But if our gospel be hid, it is hid to them that are lost: In whom the god of this world hath blinded the minds of them which believe not, lest the light of the glorious gospel of Christ, who is the image of God, should shine unto them. For we preach not ourselves, but Christ Jesus the Lord; and ourselves your servants for Jesus’ sake. For God, who commanded the light to shine out of darkness, hath shined in our hearts, to give the light of the knowledge of the glory of God in the face of Jesus Christ. ~ 2 Corinthians 4: 3-6

One of my favorite, favorite, poets, William Wordsworth gloried in nature, and in The World Is Too Much With Us he reflects how often we are tone deaf to its music.

Born in the village of Cockermouth in the middle of the English Lake District, he was the son of an attorney, educated at Hawkshead grammar school and at St. John’s College, Cambridge. Sadly, both of his parents died by the time he was thirteen and consequently he was brought up by relatives.

He spent some time in France shortly after the French Revolution (whose cause he espoused) and in 1797 moved to Somerset with his favorite sister, Dorothy, where he developed a close association with Samuel Taylor Coleridge.

Generally considered the greatest of the Romantic poets, Wordsworth’s most creative poetry is his early work with its main themes of the English countryside and the revolutionary spirit of the age. Of his later work The Prelude, published posthumously (see link below), is the most significant.

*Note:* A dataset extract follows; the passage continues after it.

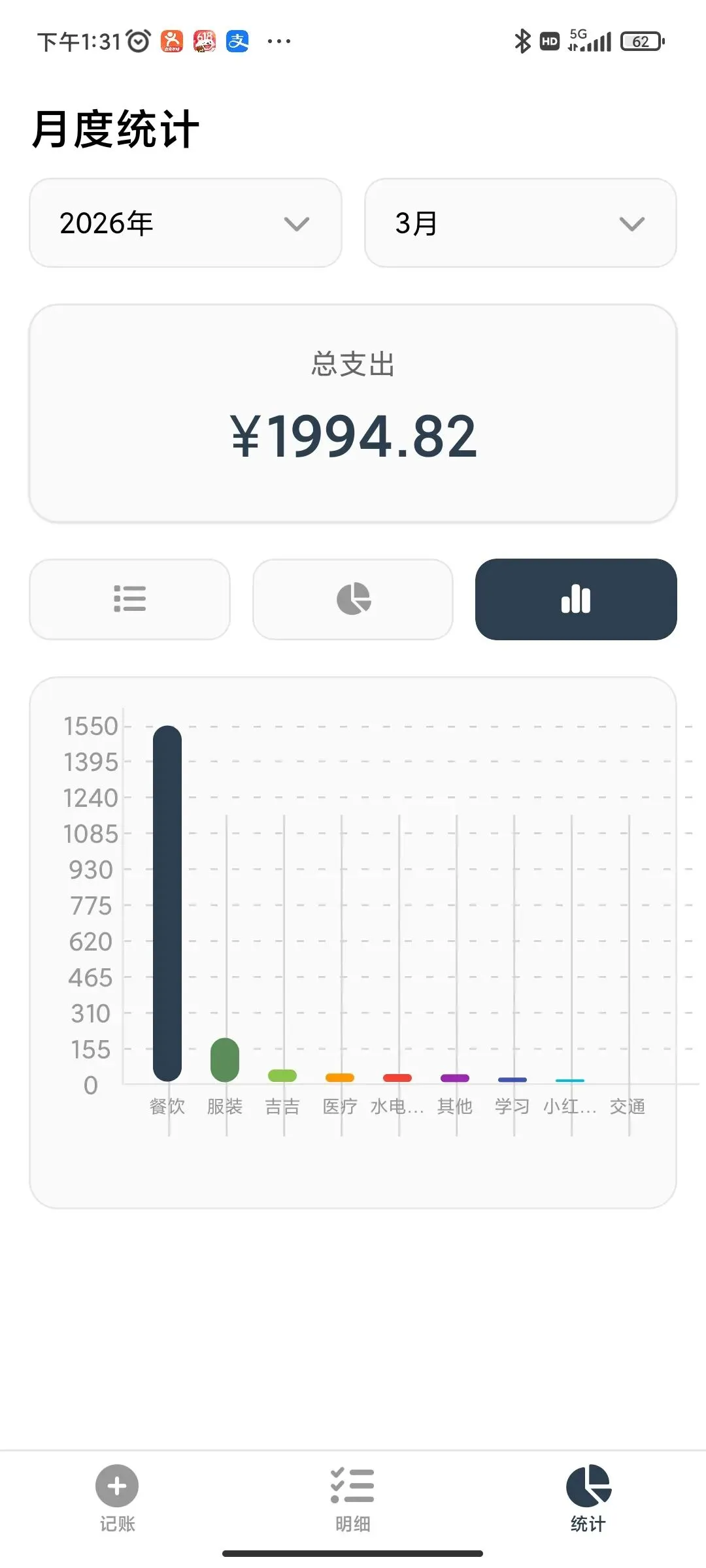Expand the year selector chevron
This screenshot has height=1568, width=706.
(297, 224)
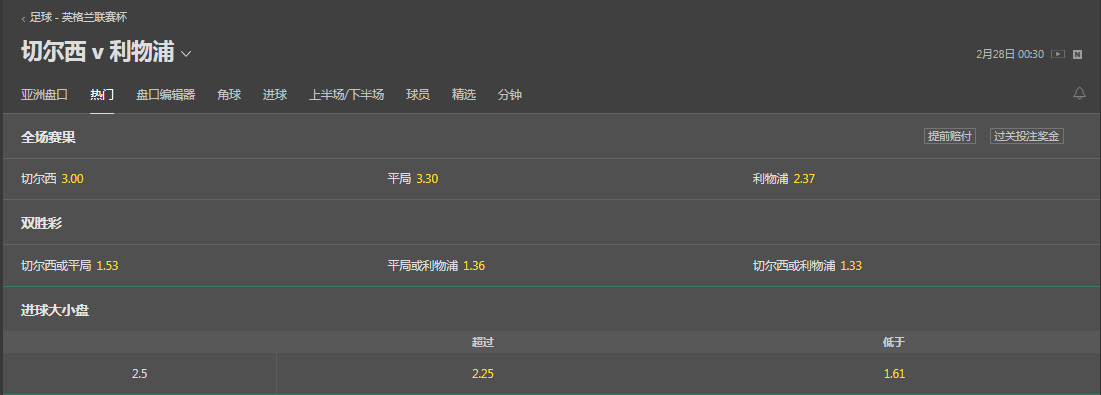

He became Poet Laureate in 1843.

This is the sonnet as referenced above through which Wordsworth criticizes the world of the First Industrial Revolution for being absorbed in materialism and distancing itself from nature. Composed circa 1802, the poem was first published in Poems in Two Volumes (1807).

The World Is Too Much With Us 
The world is too much with us; late and soon,
Getting and spending, we lay waste our powers:
Little we see in Nature that is ours;
We have given our hearts away, a sordid boon!
This Sea that bares her bosom to the moon;
The winds that will be howling at all hours,
And are up-gathered now like sleeping flowers;
For this, for everything, we are out of tune,
It moves us not – Great God! I’d rather be
A Pagan suckled in a creed outworn;
So might I, standing on this pleasant lea,
Have glimpses that would make me less forlorn;
Have sight of Proteus rising from the sea;
Or hear old Triton blow his wreathèd horn.
~ William Wordsworth


Switching gears slightly, “In the House of Stone and Light” is a song by British musician Martin Page, released in July 1994 from the album of the same name. The mountain in the intro of the song is Mt. Kailas, located near the land of Shambhala, while the present Mt. Kailash in Tibet is linked with the history of the Ramayana.

The song title also refers to the Havasupai name of the Grand Canyon, “the house of stone and light”, both in the lyrics and the title; the Grand Canyon is where the Havasupai tribe considers its tribal land to be and is sacred to the tribe.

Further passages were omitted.